The best explanation of this algorithm I found was here on Stanford University's website. The probability of document d being in category c is:

p(d|c) ∝ p(c) ∏k p(tk|c)

where p(tk|c) is the probability of the k-th term of the bag of words of document d being in category c. This can be calculated from a histogram of words over categories.

The term p(c) is our Bayesian prior and is easily calculated from the distribution of documents over the categories.

We then choose the most likely - that is, highest value of p(d|c) - for all categories.

A non-sparse solution might be to use Spark's Word2Vec implementation. However, since the vector elements can be negative, you can't use NaiveBayes.


Sunday, February 4, 2018

p-values


The dangers of relying on p-values are well known. "In most science journals, researchers report p-values without apology, and readers interpret them as evidence that the apparent effect is real. The lower the p-value, the higher their confidence in this conclusion." (ThinkStats).

A good example of the problem can be found here. But, in brief, imagine this:

  • we test how effective are 1000 different drugs
  • of which only 100 are truly efficacious and therefore the other 900 are not
  • the p-value is a fairly typical 0.05 (5%) 
  • of the 900 useless drugs, 45 (=900*0.05) will appear efficacious when they are not.
  • of the 100 efficacious drugs, 5 (=100*0.05) will appear useless when they are not.

We'll ignore 5 effective cures (false negatives) and think 45 are useful when they are not (false positives). Since only 100 are truly effective, these are large percentages in our errors.

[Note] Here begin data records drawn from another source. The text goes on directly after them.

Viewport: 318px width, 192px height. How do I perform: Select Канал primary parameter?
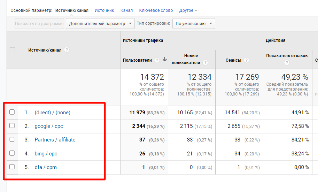pyautogui.click(x=126, y=10)

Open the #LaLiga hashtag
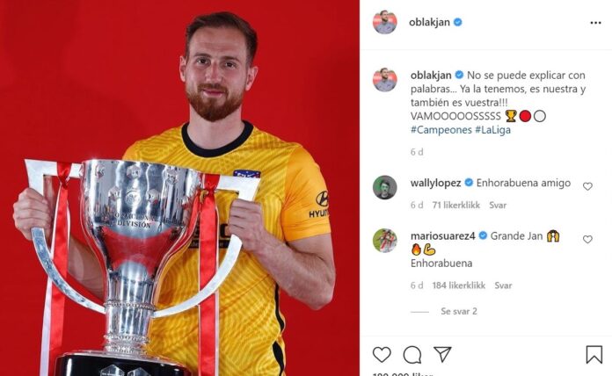492,130
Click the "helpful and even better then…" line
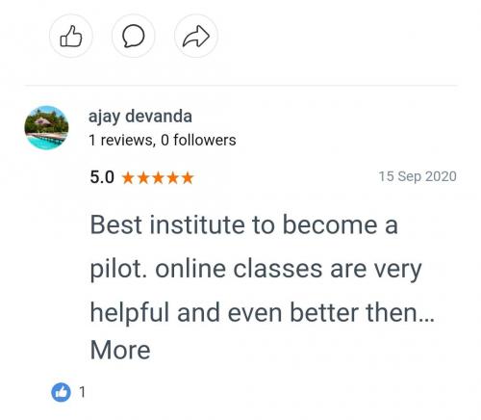The image size is (481, 420). pyautogui.click(x=263, y=312)
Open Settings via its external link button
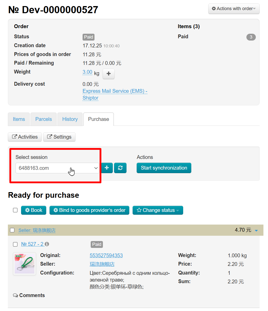 pyautogui.click(x=59, y=137)

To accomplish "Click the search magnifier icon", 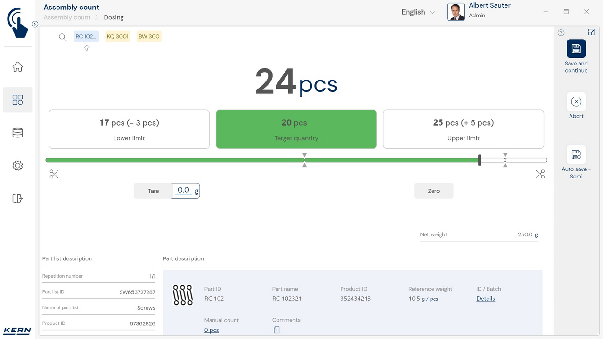I will pos(63,37).
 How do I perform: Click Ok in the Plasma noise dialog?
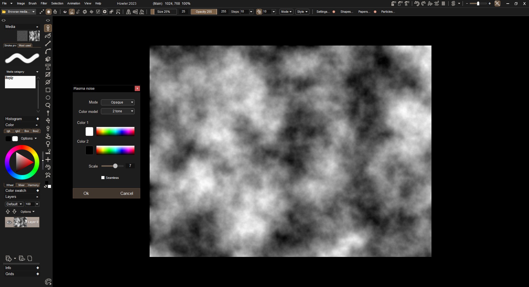[x=86, y=193]
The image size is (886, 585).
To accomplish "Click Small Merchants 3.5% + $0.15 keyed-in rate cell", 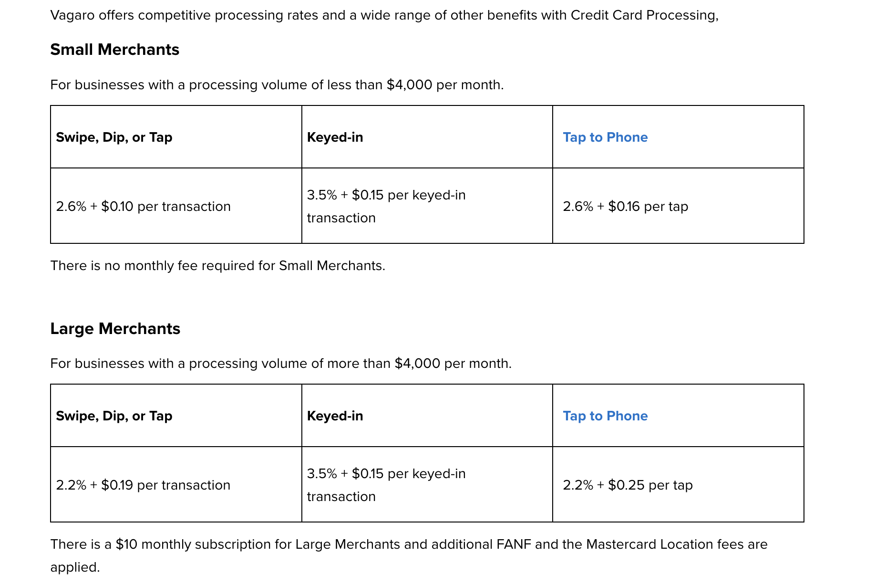I will 386,206.
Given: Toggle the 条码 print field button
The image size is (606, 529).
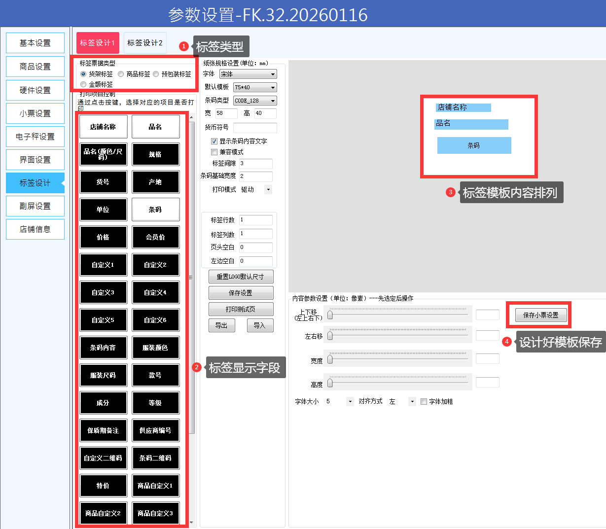Looking at the screenshot, I should 155,210.
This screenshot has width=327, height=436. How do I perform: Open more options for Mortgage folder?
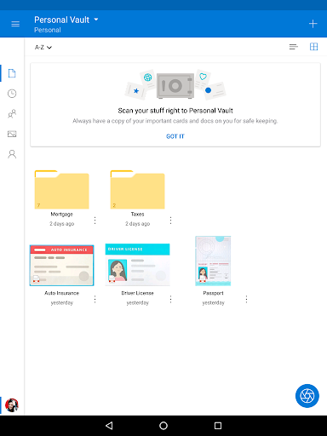(95, 221)
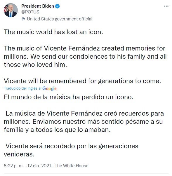Click the 12 dic. 2021 date
This screenshot has width=172, height=176.
pyautogui.click(x=39, y=166)
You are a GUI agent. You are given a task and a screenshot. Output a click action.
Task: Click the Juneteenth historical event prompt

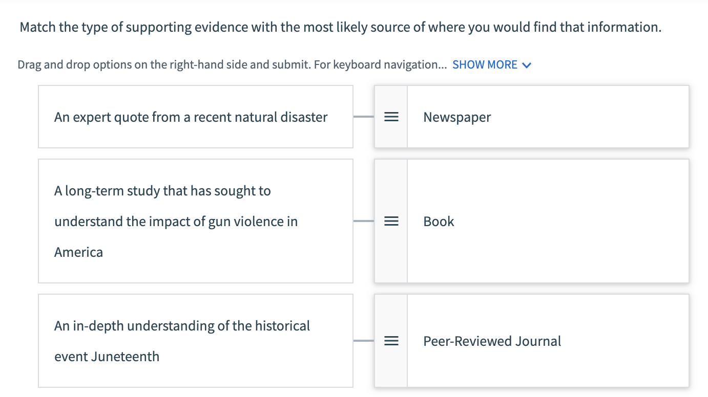click(x=195, y=341)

From Machine Learning in Action (Manning)
Precision = TP/(TP+FP) . Precision tells us the fraction of records that were positive from the group that the classifier predicted to be positive.
Recall = TP/(TP+FN) . Recall measures the fraction of positive examples the classifier got right.

Given that our true positives cannot be better than 95 (as 5 were wrongly deemed ineffective drugs), our precision and recall would not be better than 0.68 and 0.95 in this case.

Spark query plans


We were trying to join two rather large Dataframes in Spark but kept getting horrible memory problems. Using my trusty jstat, I noticed that the driver was using all its heap.

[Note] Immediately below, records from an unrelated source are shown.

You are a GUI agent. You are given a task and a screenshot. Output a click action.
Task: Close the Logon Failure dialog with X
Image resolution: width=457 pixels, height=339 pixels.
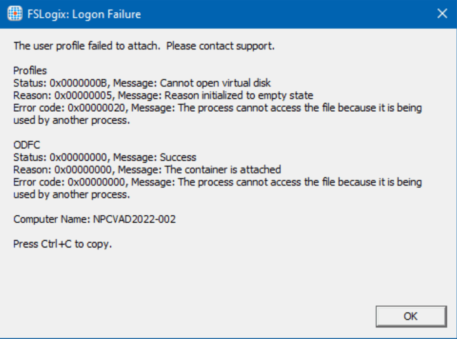[442, 14]
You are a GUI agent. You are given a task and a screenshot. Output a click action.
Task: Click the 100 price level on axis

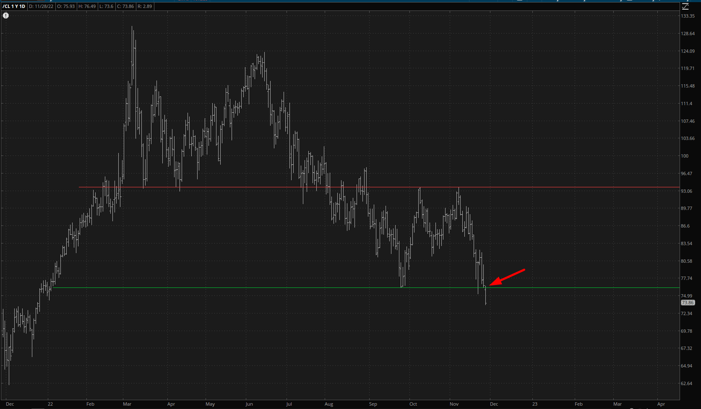(x=685, y=156)
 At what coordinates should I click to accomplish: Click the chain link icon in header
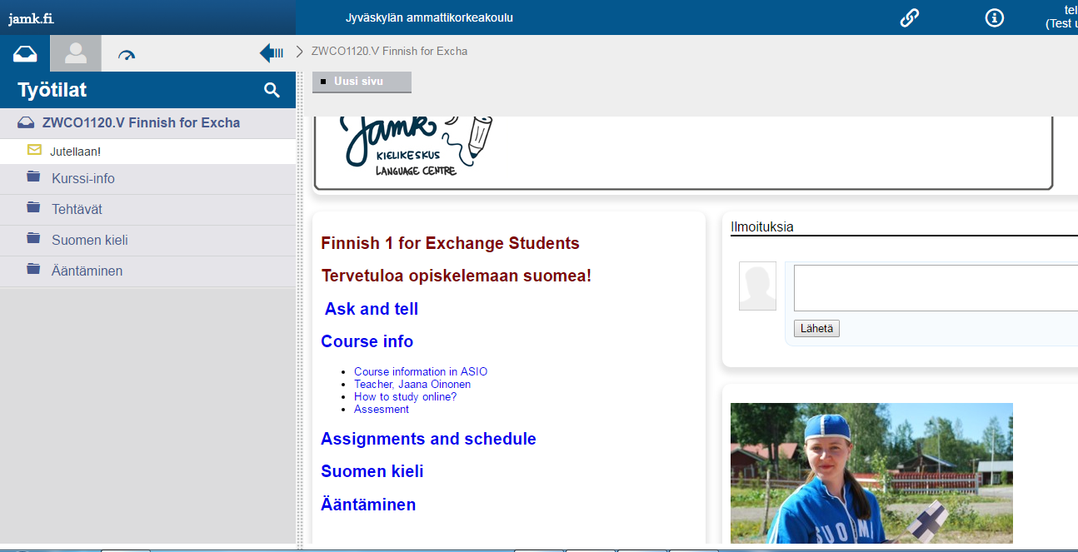[909, 17]
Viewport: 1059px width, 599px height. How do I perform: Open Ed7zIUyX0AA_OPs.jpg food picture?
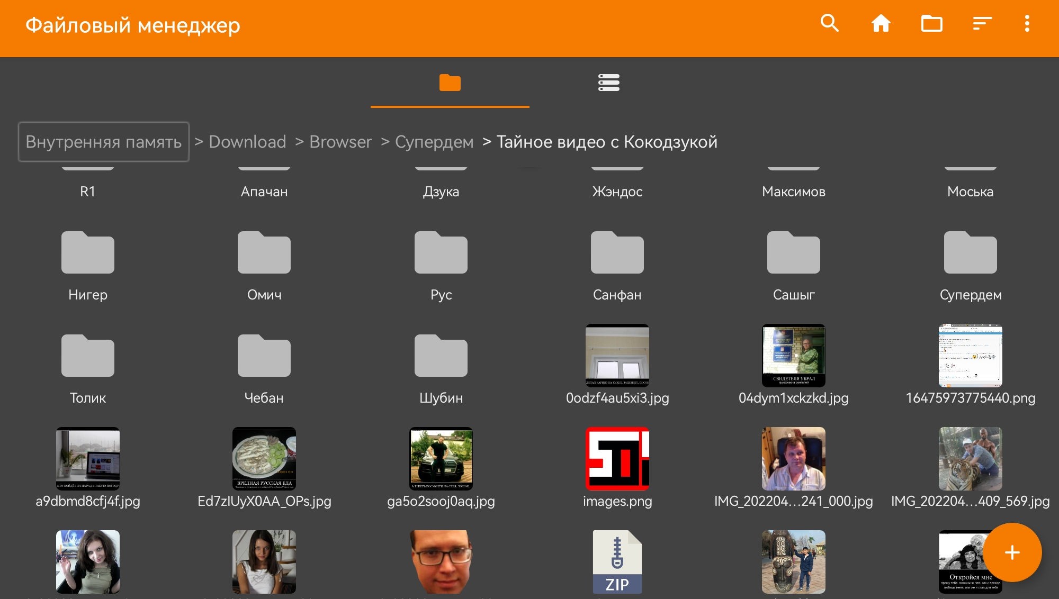264,459
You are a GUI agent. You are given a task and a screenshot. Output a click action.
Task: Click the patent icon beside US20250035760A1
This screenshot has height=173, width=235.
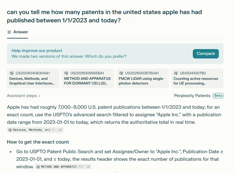(x=121, y=73)
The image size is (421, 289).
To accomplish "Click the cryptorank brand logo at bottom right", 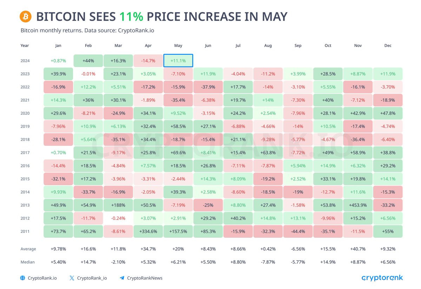I will click(382, 278).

Trying to find what the problem was, I executed:

val counted = csvAccount.groupBy('ID_ACCOUNT).agg(count("*").as("co")).select(max('co))
 
but with little success.

Looking at the query plan, I saw a broadcast join. What is this? “With a broadcast join one side of the join equation is being materialized and send to all mappers" (from here). Note that all the data "needs to fit into the memory of the Driver!” (ibid).

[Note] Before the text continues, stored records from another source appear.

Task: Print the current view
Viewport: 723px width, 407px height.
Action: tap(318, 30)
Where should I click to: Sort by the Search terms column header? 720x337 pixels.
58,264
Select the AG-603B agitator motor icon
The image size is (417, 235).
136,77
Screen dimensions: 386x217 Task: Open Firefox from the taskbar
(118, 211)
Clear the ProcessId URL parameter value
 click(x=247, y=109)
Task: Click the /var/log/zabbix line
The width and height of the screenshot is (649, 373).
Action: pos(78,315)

Apparently, you can disable this functionality with:

sqlContext.sql("SET spark.sql.autoBroadcastJoinThreshold = -1")

“Broadcast joins don't work well for cartesian products because the workers get so much broadcast data they get stuck in an infinite garbage collection loop and never finish. Remember to turn this back on when the query finishes” (from here).

This certainly sounds like what I was seeing.

As it happens, the problem was dirty data - specifically the keys on which we were joining were being truncated (due to bad CSV parsing) and so there were far more Rows for a given 'key' than there should be. If there were M dupes in one Dataframe and N in the other, there were MxN Rows for a given 'key'. It's easy to see how this Cartesian product then explodes and consumes far too much memory.